Prompt:
Answer these questions from the article on the Australian dollar.
1. Which body regularly issues free reports on Australian commodity data?
2. Demand from which countries has often raised the value of the Aussie dollar?
3. How does the article describe Australia's industrial base?

Page extract:
--------------------------------

Although the Reserve Bank of Australia has maintained high interest rates over the years, it was not enough to prevent the decline in the housing market. The Reserve Bank has its own problems in dealing with the unpredictable commodity cycle and the impact it has on the country’s capital account and trade balance.
What Drives Forex Australia?
Economic variable such as interest rates often drive the trades made in this market. However, other economic factors should be taken into account to determine a more accurate price movement prediction. The speculative nature of the market often moves currencies, similar to the manner in which investor pessimism or optimism moves the stock market. This speculation and emotion often drives currency prices to below or above what the fundamental factors indicate.
Australia has several other factors that traders have to consider, beside the normal major economic releases and data. The country’s economy is very dependent on its commodities, metal and grains. This means that any reports on the weather, crop planting, harvesting, input from mining and metal prices have the power to move the Australian dollar. This data is quite easy to access as the Australian Bureau of Agricultural and Resource Economics and Sciences regularly issues free reports.
In view of this, the dollar is very closely linked to the country’s exposure to Asia and its commodity cycle. The demand for natural resources from China and India, with a lower demand from Japan, has often been a factor in increasing the value of the Aussie dollar. The downside to this is the dollar often tends to decline as soon as the demand for commodity starts to decrease.
The control of inflation and interest rates is worsened by the heavy reliance of the country on commodities. The country also has an extremely small industrial base. It does not produce very much by way of manufacturing for export and most of its export trading is done with the Asian economies. The volatility of the commodities market places the Australia dollar in a precarious position.

--------------------------------

Extracted entries:
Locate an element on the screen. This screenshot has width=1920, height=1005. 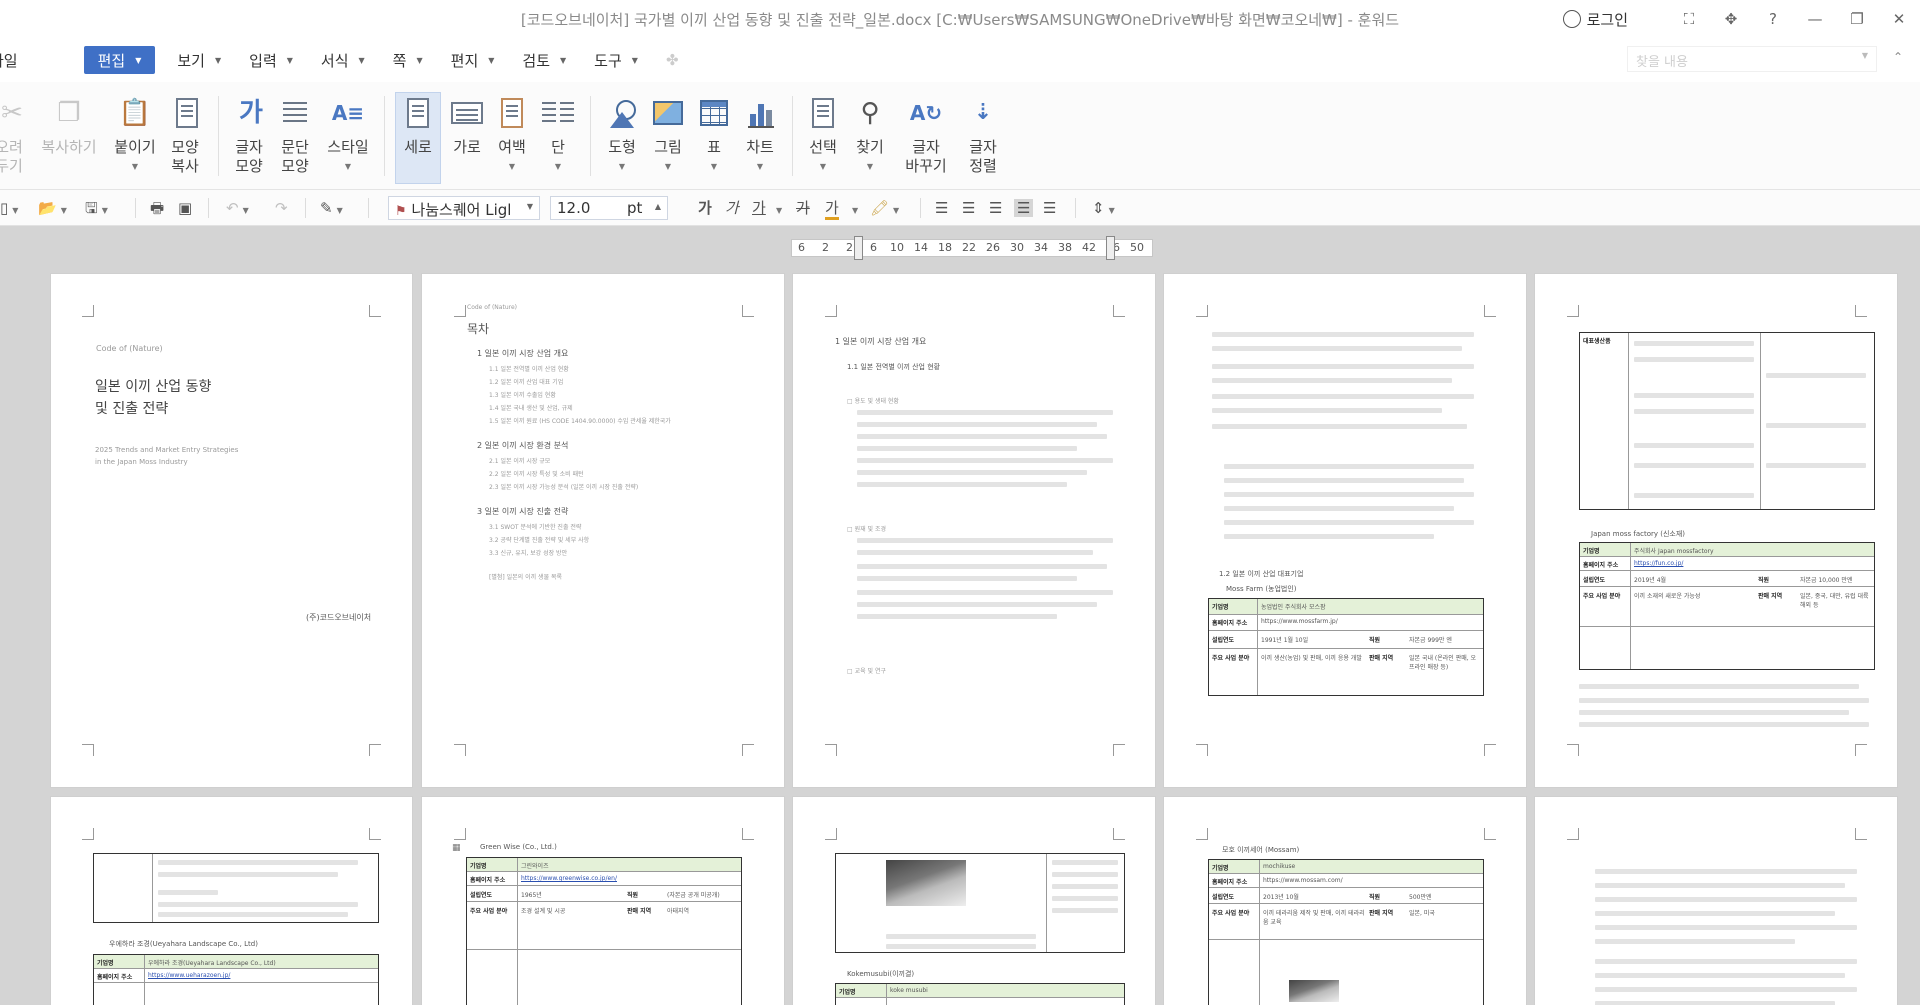
cut-button: ✂ 오려 두기 is located at coordinates (14, 136).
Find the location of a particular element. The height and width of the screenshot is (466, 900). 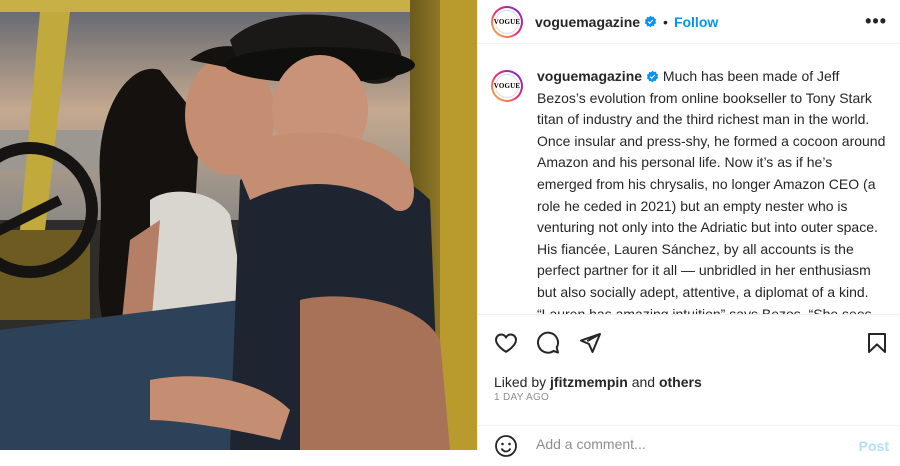

more-options-icon: ••• is located at coordinates (876, 22).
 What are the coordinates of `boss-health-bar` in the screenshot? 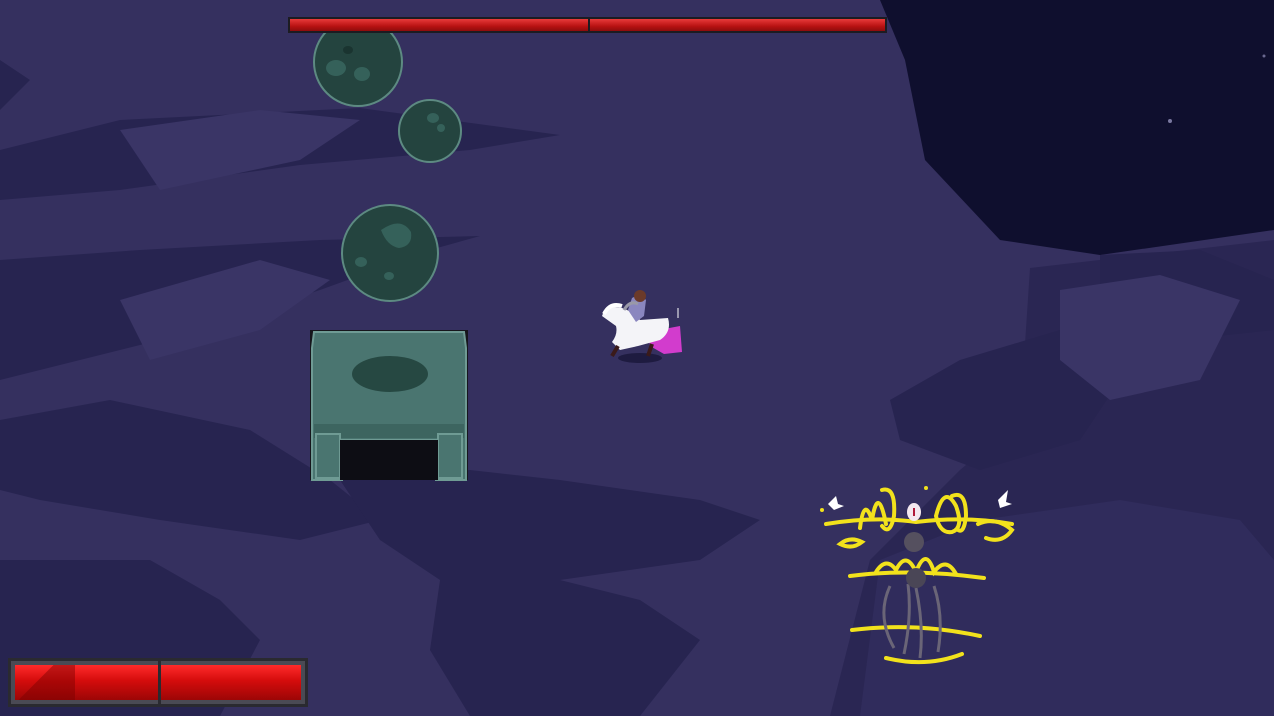 It's located at (588, 25).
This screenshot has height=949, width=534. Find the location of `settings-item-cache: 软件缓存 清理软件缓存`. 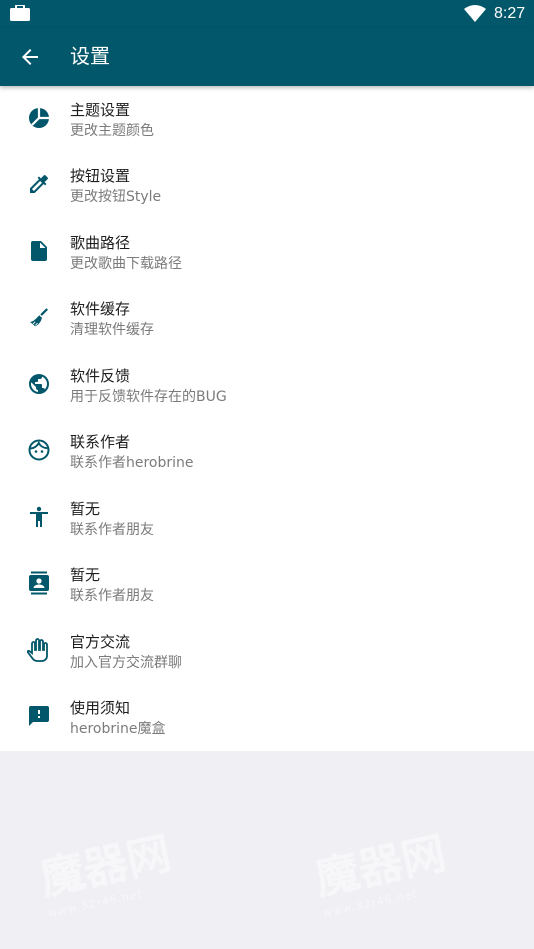

settings-item-cache: 软件缓存 清理软件缓存 is located at coordinates (267, 318).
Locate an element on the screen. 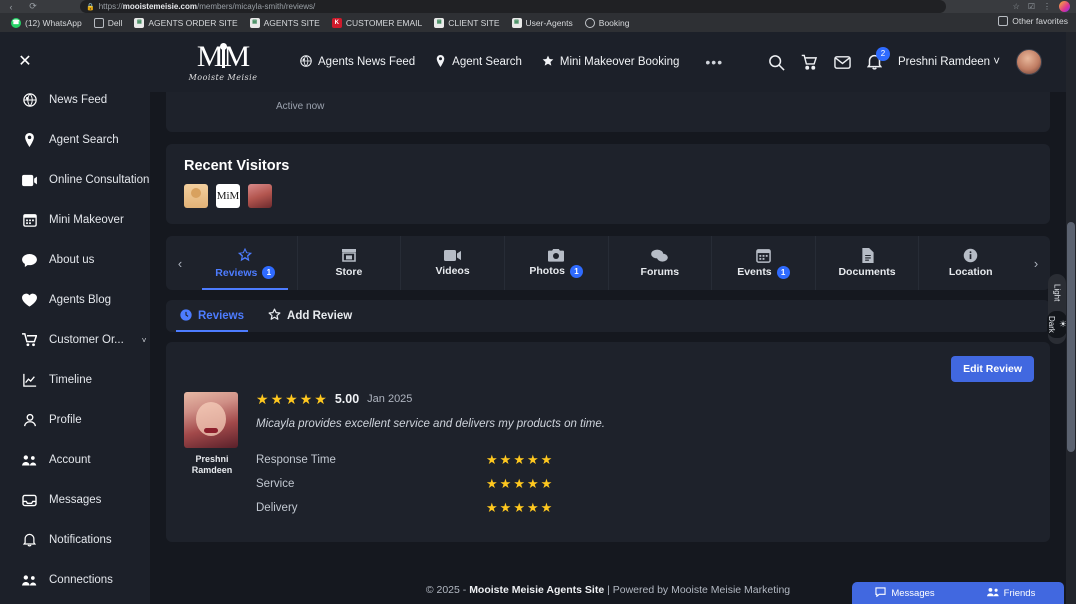 The image size is (1076, 604). sidebar-item-account: Account is located at coordinates (75, 460).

--------------------------------

Exercise output:
1. The Australian Bureau of Agricultural and Resource Economics and Sciences.
2. China and India, with lower demand from Japan.
3. As extremely small.